— Start INFORMATION SUPPLIED —

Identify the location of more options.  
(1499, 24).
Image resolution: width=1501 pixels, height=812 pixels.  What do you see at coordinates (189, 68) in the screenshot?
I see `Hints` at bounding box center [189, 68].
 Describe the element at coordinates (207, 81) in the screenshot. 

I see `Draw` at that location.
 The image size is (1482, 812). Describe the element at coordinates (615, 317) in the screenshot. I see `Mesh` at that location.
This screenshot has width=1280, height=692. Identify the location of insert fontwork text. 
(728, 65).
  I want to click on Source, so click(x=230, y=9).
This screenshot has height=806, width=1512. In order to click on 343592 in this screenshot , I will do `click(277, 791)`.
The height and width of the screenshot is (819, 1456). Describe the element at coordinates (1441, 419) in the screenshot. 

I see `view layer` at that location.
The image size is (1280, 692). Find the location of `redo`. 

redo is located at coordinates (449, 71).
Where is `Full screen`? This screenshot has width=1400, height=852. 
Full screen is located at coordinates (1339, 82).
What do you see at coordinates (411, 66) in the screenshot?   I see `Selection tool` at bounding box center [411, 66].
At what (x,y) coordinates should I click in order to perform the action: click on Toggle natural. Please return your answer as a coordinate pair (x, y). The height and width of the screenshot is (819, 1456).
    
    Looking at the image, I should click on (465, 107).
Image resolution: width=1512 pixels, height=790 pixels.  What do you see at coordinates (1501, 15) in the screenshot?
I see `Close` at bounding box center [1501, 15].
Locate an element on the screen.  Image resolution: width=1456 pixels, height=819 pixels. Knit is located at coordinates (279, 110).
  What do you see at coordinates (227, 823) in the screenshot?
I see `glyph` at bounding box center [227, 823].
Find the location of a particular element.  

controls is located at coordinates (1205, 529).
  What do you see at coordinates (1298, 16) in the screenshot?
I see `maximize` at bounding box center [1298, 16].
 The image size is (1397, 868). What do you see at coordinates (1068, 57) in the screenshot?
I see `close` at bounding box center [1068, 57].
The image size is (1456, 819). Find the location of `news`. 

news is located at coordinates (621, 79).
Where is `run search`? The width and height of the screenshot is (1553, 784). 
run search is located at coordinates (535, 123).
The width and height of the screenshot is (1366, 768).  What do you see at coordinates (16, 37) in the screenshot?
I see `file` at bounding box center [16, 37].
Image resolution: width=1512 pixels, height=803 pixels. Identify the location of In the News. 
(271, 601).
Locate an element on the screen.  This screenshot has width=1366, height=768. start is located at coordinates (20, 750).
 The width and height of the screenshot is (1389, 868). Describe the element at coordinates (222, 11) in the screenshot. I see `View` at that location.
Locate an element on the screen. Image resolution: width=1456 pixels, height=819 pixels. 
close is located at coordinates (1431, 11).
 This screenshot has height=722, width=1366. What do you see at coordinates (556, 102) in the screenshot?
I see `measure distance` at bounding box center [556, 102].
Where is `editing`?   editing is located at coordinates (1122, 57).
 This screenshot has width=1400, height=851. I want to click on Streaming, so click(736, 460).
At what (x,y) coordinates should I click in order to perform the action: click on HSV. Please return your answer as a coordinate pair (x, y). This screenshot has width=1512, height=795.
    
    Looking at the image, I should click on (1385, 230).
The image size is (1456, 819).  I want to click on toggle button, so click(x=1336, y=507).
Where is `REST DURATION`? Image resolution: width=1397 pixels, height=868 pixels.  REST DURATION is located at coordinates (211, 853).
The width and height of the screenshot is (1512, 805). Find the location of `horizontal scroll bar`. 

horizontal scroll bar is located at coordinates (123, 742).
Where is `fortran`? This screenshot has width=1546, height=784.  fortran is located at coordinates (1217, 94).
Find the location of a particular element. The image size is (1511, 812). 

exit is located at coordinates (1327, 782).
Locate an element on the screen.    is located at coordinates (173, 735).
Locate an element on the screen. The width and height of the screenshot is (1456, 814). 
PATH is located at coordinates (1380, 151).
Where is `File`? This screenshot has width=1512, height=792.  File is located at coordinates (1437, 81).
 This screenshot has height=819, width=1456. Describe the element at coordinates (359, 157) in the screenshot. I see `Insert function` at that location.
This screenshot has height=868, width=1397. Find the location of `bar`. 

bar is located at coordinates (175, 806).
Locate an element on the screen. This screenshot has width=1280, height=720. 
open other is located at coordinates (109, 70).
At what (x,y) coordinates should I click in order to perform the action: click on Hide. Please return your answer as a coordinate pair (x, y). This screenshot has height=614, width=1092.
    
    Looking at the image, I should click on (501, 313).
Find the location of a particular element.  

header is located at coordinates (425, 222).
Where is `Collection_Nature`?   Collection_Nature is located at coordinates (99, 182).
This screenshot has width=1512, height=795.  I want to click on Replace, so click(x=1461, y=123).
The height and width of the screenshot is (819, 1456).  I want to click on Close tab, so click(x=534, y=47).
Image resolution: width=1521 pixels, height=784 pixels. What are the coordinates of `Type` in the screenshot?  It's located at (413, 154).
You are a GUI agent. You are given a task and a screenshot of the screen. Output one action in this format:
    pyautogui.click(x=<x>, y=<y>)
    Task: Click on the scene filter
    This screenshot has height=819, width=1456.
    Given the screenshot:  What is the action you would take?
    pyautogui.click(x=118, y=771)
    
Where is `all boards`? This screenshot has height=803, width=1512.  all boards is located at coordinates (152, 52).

— End INFORMATION SUPPLIED —

### TO DO
Rewrite the data above with every "Identify the location of" changed to "Find the position of" and everything else left as it is.

### WORKED SOLUTION
Find the position of more options.  
(1499, 24).
Image resolution: width=1501 pixels, height=812 pixels.  What do you see at coordinates (189, 68) in the screenshot?
I see `Hints` at bounding box center [189, 68].
 Describe the element at coordinates (207, 81) in the screenshot. 

I see `Draw` at that location.
 The image size is (1482, 812). Describe the element at coordinates (615, 317) in the screenshot. I see `Mesh` at that location.
This screenshot has width=1280, height=692. Find the position of insert fontwork text. 
(728, 65).
  I want to click on Source, so click(x=230, y=9).
This screenshot has height=806, width=1512. In order to click on 343592 in this screenshot , I will do `click(277, 791)`.
The height and width of the screenshot is (819, 1456). Describe the element at coordinates (1441, 419) in the screenshot. 

I see `view layer` at that location.
The image size is (1280, 692). Find the location of `redo`. 

redo is located at coordinates (449, 71).
Where is `Full screen`? This screenshot has width=1400, height=852. 
Full screen is located at coordinates (1339, 82).
What do you see at coordinates (411, 66) in the screenshot?   I see `Selection tool` at bounding box center [411, 66].
At what (x,y) coordinates should I click in order to perform the action: click on Toggle natural. Please return your answer as a coordinate pair (x, y). The height and width of the screenshot is (819, 1456).
    
    Looking at the image, I should click on (465, 107).
Image resolution: width=1512 pixels, height=790 pixels.  What do you see at coordinates (1501, 15) in the screenshot?
I see `Close` at bounding box center [1501, 15].
Locate an element on the screen.  Image resolution: width=1456 pixels, height=819 pixels. Knit is located at coordinates (279, 110).
  What do you see at coordinates (227, 823) in the screenshot?
I see `glyph` at bounding box center [227, 823].
Find the location of a particular element.  

controls is located at coordinates (1205, 529).
  What do you see at coordinates (1298, 16) in the screenshot?
I see `maximize` at bounding box center [1298, 16].
 The image size is (1397, 868). What do you see at coordinates (1068, 57) in the screenshot?
I see `close` at bounding box center [1068, 57].
The image size is (1456, 819). Find the location of `news`. 

news is located at coordinates (621, 79).
Where is `run search`? The width and height of the screenshot is (1553, 784). 
run search is located at coordinates (535, 123).
The width and height of the screenshot is (1366, 768).  What do you see at coordinates (16, 37) in the screenshot?
I see `file` at bounding box center [16, 37].
Image resolution: width=1512 pixels, height=803 pixels. Find the position of In the News. 
(271, 601).
Locate an element on the screen.  This screenshot has width=1366, height=768. start is located at coordinates (20, 750).
 The width and height of the screenshot is (1389, 868). Describe the element at coordinates (222, 11) in the screenshot. I see `View` at that location.
Locate an element on the screen. Image resolution: width=1456 pixels, height=819 pixels. 
close is located at coordinates (1431, 11).
 This screenshot has height=722, width=1366. What do you see at coordinates (556, 102) in the screenshot?
I see `measure distance` at bounding box center [556, 102].
Where is `editing`?   editing is located at coordinates (1122, 57).
 This screenshot has width=1400, height=851. I want to click on Streaming, so click(736, 460).
At what (x,y) coordinates should I click in order to perform the action: click on HSV. Please return your answer as a coordinate pair (x, y). This screenshot has width=1512, height=795.
    
    Looking at the image, I should click on (1385, 230).
The image size is (1456, 819).  I want to click on toggle button, so click(x=1336, y=507).
Where is `REST DURATION`? Image resolution: width=1397 pixels, height=868 pixels.  REST DURATION is located at coordinates (211, 853).
The width and height of the screenshot is (1512, 805). Find the location of `horizontal scroll bar`. 

horizontal scroll bar is located at coordinates (123, 742).
Where is `fortran`? This screenshot has width=1546, height=784.  fortran is located at coordinates (1217, 94).
Find the location of a particular element. The image size is (1511, 812). 

exit is located at coordinates (1327, 782).
Locate an element on the screen.    is located at coordinates (173, 735).
Locate an element on the screen. The width and height of the screenshot is (1456, 814). 
PATH is located at coordinates (1380, 151).
Where is `File`? This screenshot has width=1512, height=792.  File is located at coordinates (1437, 81).
 This screenshot has height=819, width=1456. Describe the element at coordinates (359, 157) in the screenshot. I see `Insert function` at that location.
This screenshot has height=868, width=1397. Find the location of `bar`. 

bar is located at coordinates (175, 806).
Locate an element on the screen. This screenshot has width=1280, height=720. 
open other is located at coordinates (109, 70).
At what (x,y) coordinates should I click in order to perform the action: click on Hide. Please return your answer as a coordinate pair (x, y). This screenshot has height=614, width=1092.
    
    Looking at the image, I should click on (501, 313).
Find the location of a particular element.  

header is located at coordinates (425, 222).
Where is `Collection_Nature`?   Collection_Nature is located at coordinates (99, 182).
This screenshot has width=1512, height=795.  I want to click on Replace, so click(x=1461, y=123).
The height and width of the screenshot is (819, 1456).  I want to click on Close tab, so click(x=534, y=47).
Image resolution: width=1521 pixels, height=784 pixels. What are the coordinates of `Type` in the screenshot?  It's located at (413, 154).
You are a GUI agent. You are given a task and a screenshot of the screen. Output one action in this format:
    pyautogui.click(x=<x>, y=<y>)
    Task: Click on the scene filter
    This screenshot has height=819, width=1456.
    Given the screenshot:  What is the action you would take?
    pyautogui.click(x=118, y=771)
    
Where is `all boards`? This screenshot has height=803, width=1512.  all boards is located at coordinates (152, 52).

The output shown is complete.